Note that index subscripts do not need to match across sidess! Primitive operations can move subscript placement. Because the weight's output index is not physically sharded, its unprimed $r$ has no subscript, but in the process of performing the right-hand-side sums, one can store the entire logical result in a sharded manner across devices⁴ (hence the subscript on the left side's $r$). More on the rules for subscripts later.

These patterns will be seen again in the Tensor- and Sequence-Parallel examples below. And a general lesson is that any operation which moves or removes a sharding subscript implies the need for communication.

Sometimes it is useful, though a little inelegant, to write communication as an operator that acts on individual indices, as in $x = \texttt{AllReduce}_{ r }(x _{ r })$.

Tensor-Parallel

Tensor-Parallel⁵ (TP) MLP layers just shard the intermediate reduction dimension across devices: $e \longrightarrow r _{0}f$ in the MLP expression above,

z_{ bsd } = W^{ 1 }_{ dr _{0}f }\phi \left ( W^{ 0 }_{ r _{0}fd' } x_{ bsd' }  \right ) \ .

The first MLP weight is sharded across its output dimension (ColwiseParallel in torch lingo) and the second across its input dimension (RowwiseParallel, similarly). An all-reduce is needed to complete the sum over the logical intermediate index after the second matmul, due to the sharded $r_{ 0 }$.

The above decomposition is also a concise proof of correctness for the usual TP sharding strategy, which I personally find easier to follow than the more common proof-by-drawing approach.

FSDP + TP Activations

For an example of a tensor sharded over multiple dimensions, take a FSDP + TP scenario with 0 and 1 being the indices for these two groups. The logical intermediate, TP-sharded activation tensor $z _{ b s d }$ gets sharded into $z _{ f _{ 0 }c s t _{ 1 } e }$ where:

f in range(fsdp_degree)
c in range(global_batch_size // fsdp_degree)
s in range(seqlen)
t in range(tp_degree)
e in range(intermediate_dim // tp_degree)

Obviously, this is an unfortunate number of indices, but that mostly just reflects the complexities of sharding multi-dimensional tensors over multiple submeshes.

Shard, Replicate, and Partial

DTensor is the modern pytorch API used to describe distributed tensors. Each DTensor is associated with an n-dimensional mesh (array) of devices, and each mesh axis is associated with a placement that describes the state of the tensor relative to that axis, in ways I will describe. All of these ideas map very cleanly onto the present notation.

The three most fundamental placements are Replicate, Shard, and Partial.

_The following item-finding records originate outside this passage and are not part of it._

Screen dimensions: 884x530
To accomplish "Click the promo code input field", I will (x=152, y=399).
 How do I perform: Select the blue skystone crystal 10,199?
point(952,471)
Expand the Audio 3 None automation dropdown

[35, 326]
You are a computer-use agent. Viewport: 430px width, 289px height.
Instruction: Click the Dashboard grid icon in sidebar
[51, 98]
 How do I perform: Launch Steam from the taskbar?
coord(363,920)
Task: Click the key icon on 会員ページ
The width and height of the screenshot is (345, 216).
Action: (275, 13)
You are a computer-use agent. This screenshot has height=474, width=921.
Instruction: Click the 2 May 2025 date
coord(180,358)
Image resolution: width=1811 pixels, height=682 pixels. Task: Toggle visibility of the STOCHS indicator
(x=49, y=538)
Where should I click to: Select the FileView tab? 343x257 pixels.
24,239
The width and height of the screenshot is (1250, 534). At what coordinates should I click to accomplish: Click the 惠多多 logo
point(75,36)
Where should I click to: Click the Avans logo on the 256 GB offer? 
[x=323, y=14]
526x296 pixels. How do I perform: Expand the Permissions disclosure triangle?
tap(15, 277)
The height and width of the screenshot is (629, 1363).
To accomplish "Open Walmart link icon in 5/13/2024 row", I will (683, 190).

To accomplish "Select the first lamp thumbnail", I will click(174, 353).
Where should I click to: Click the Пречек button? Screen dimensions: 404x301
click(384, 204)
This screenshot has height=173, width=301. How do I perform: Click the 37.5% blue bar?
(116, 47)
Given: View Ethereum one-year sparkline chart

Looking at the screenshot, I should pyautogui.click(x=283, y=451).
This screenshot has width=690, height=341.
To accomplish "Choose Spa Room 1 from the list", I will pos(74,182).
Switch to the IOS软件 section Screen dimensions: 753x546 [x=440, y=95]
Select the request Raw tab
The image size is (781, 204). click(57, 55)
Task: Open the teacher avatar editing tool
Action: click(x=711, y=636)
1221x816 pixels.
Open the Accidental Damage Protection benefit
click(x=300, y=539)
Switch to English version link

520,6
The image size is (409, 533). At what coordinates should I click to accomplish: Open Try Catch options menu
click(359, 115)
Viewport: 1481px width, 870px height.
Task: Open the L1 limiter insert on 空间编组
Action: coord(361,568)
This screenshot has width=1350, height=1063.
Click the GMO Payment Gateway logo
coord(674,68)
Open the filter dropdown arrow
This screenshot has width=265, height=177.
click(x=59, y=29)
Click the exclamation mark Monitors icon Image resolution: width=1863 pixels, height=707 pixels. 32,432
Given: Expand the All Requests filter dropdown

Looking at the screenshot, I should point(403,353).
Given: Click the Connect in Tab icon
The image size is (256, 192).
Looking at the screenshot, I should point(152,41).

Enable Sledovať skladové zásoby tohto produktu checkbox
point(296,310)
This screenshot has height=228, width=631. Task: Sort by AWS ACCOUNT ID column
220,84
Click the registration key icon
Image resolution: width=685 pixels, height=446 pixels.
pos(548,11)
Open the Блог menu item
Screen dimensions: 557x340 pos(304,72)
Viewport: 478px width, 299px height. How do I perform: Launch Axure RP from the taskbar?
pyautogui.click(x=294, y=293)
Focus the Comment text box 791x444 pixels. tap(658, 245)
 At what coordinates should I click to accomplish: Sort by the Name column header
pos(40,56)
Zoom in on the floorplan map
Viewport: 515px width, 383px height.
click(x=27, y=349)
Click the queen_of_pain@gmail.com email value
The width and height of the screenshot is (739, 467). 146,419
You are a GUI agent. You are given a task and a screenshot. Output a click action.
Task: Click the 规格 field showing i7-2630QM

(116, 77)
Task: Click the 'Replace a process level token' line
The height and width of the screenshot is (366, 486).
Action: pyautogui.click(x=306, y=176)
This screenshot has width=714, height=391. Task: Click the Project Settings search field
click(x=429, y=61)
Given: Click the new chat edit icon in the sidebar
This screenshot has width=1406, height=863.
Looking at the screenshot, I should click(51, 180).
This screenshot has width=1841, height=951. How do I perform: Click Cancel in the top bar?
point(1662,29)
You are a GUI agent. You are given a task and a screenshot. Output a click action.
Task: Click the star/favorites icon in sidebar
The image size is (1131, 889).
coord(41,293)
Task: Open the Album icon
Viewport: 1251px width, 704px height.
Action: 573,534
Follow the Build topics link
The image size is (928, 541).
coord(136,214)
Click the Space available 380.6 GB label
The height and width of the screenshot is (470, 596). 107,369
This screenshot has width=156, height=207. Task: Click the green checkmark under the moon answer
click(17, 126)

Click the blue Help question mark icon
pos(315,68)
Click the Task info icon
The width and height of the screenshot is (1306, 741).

The first two are relatively self-explanatory:

Replicate: the tensor is replicated across this dimension.
Shard: one dimension of the tensor (which must be specified) is distributed across this axis.

These can be illustrated minimally with four GPUs. Dividing them into a 2x2 device mesh and taking 2D tensor $W_{ ab }$, here are some index shardings and their corresponding pytorch 2-tuple of placements:

$W_{ ab }$: (Replicate, Replicate). No sharding: every device gets the original tensor.
$W_{ ab } \longrightarrow W_{ a r_{ 0 } d}$: (Shard(1), Replicate), distribute the final tensor dimension across the leading device mesh axis, keeping these shards constant across the final mesh axis. Every device gets half of the original tensor.
$W_{ ab } \longrightarrow W_{ r_{ 0 } c r '_{ 1 } d }$: (Shard(0), Shard(1)), distribute the leading tensor dimension across the leading device mesh axis, and similar for the final tensor and device axis. Every device gets a quarter of the original tensor.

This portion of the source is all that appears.